CU offers undergrads public health course

By Amber Tunnell

Published September 7, 2009

Public health is coming to undergraduates this fall.

This semester, Columbia College is collaborating with the Mailman School of Public Health to offer the University’s first course in public health that caters to undergraduates. With the several more courses planned for the future, Mailman hopes to eventually offer a concentration in public health to undergraduates, and potentially a major.

The course, Social History of American Public Health, will be taught by Dr. David Rosner, the Ronald H. Lauterstein Professor of Sociomedical Science and History and co-director of the Center for the History & Ethics of Public Health at Columbia’s Mailman School of Public Health. The course is scheduled to meet on Mondays and Wednesdays from 4:10–5:25 p.m. in 503 Hamilton Hall.

Rosner, a renowned public health historian, said the class will focus on “how we build worlds that ultimately kill us,” and an “understanding of how we got into recent crises”—referring to pandemics such as the swine flu. He hopes to explore the social and physical history of the United States and encourage discussion about future health problems.

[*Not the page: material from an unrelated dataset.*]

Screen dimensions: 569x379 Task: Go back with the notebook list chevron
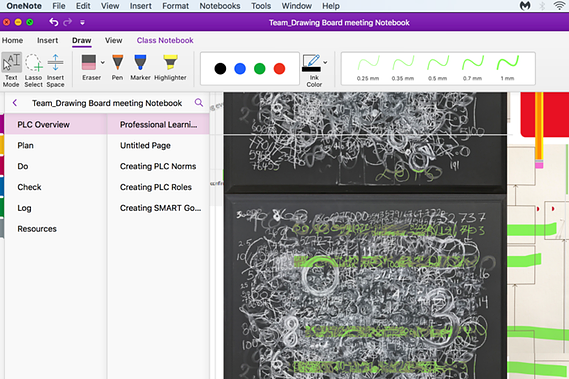pyautogui.click(x=15, y=103)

Rosner said that this class was chosen as the first undergraduate public health course mainly because it “bridges the gap between the scientific aspect of public health and the liberal arts side.” Rosner has taught a similar course to graduate students for ten years.

Next semester, professors from Mailman, the School of International and Public Affairs, the Earth Institute, and other schools will offer a course on global health fundamentals.

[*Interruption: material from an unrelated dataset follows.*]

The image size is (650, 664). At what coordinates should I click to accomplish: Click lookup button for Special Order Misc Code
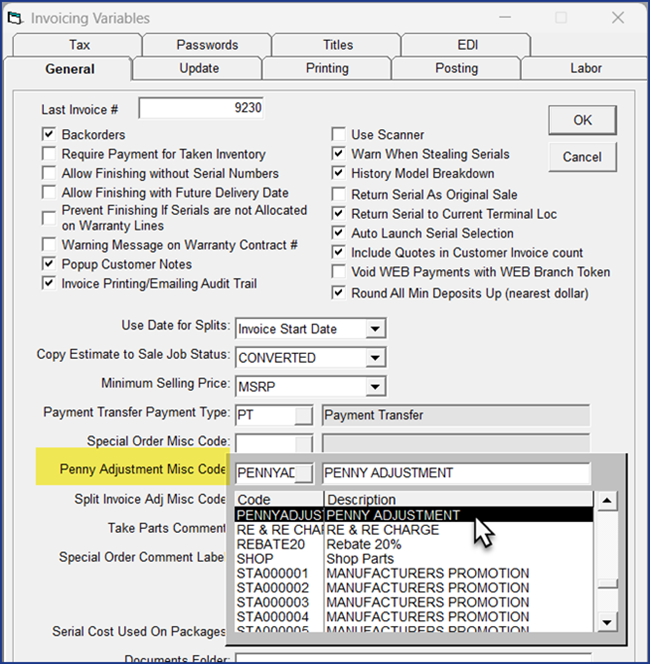(305, 443)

According to Mailman dean Linda Fried, the school plans “to steadily increase offers to undergraduates” as they “assess the level of student interest” in the field.

Eventually, Mailman also hopes to offer a “4-1 program” to students, which would allow undergraduates to earn their Bachelor of Arts and Master of Public Health degrees in five years.

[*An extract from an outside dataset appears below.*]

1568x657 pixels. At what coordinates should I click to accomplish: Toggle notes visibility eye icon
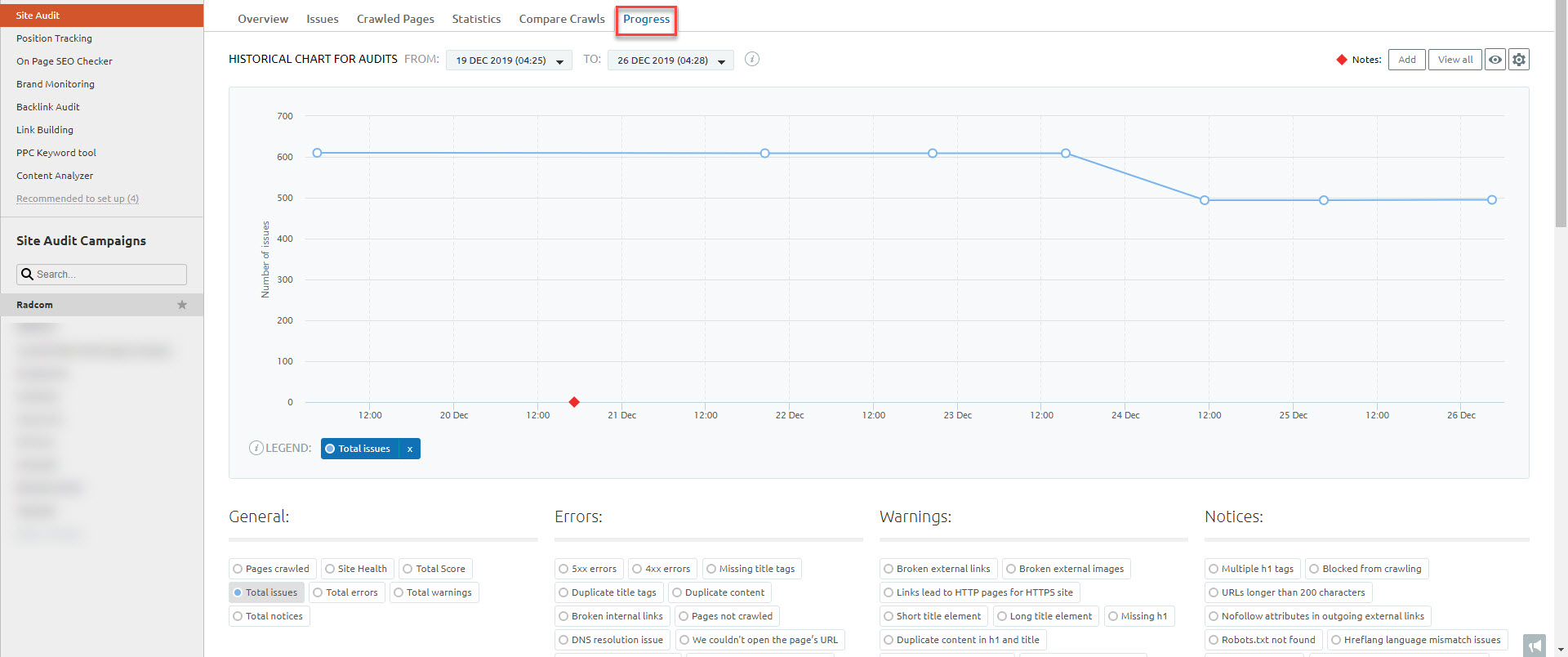point(1494,60)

Ian Lapp, the Mailman School associate dean for academic affairs and education, said that “public health embodies the intellectual spirit of the College,” since Mailman relies on an interdisciplinary faculty including professors with backgrounds in history, philosophy, and many other fields.

Many Ivy League schools—Brown, Cornell, University of Pennsylvania, and Yale—already offer undergraduate majors in public health called health and society majors. By teaming with the College, Lapp said that he would like to see Columbia “set new standards” for undergraduate work in the field.

To inform students about this new course, the Mailman School sent e-mails out to all pre-medical and pre-law students in Columbia College and the School of Engineering and Applied Science, as well as relevant majors in the School of General Studies and Barnard College. So far, according to Lapp, they have received over 20 e-mails from interested students.

One anthropology and history double major, Zachary Levine, CC ’12, is particularly excited about the new class.

“The course description and reading list, alongside the fact that David Rosner is one of the sociomedical scientists with the most real influence outside the University, was what made me so excited about the class,” Levine said. “I think anyone who has a passion for public health and who finds the United States’ history with health policy fascinating—albeit freighted—should definitely take the class.”

Discussion about this initiative for undergraduates first started last May when Mailman hired a new dean. According to Lapp, Dean Fried had a vision that “public health be an essential part of a great university” and that “our school should provide undergraduate opportunities.”

Mailman also met with several members of the student group Universities Allied for Essential Medicines to gauge the level of interest in this course.

“Everyone should have an understanding of public health,” Fried said. ”Public health has changed dramatically for the past 100 years, and we need to educate our students to make sure it keeps changing and improving for the next 100.”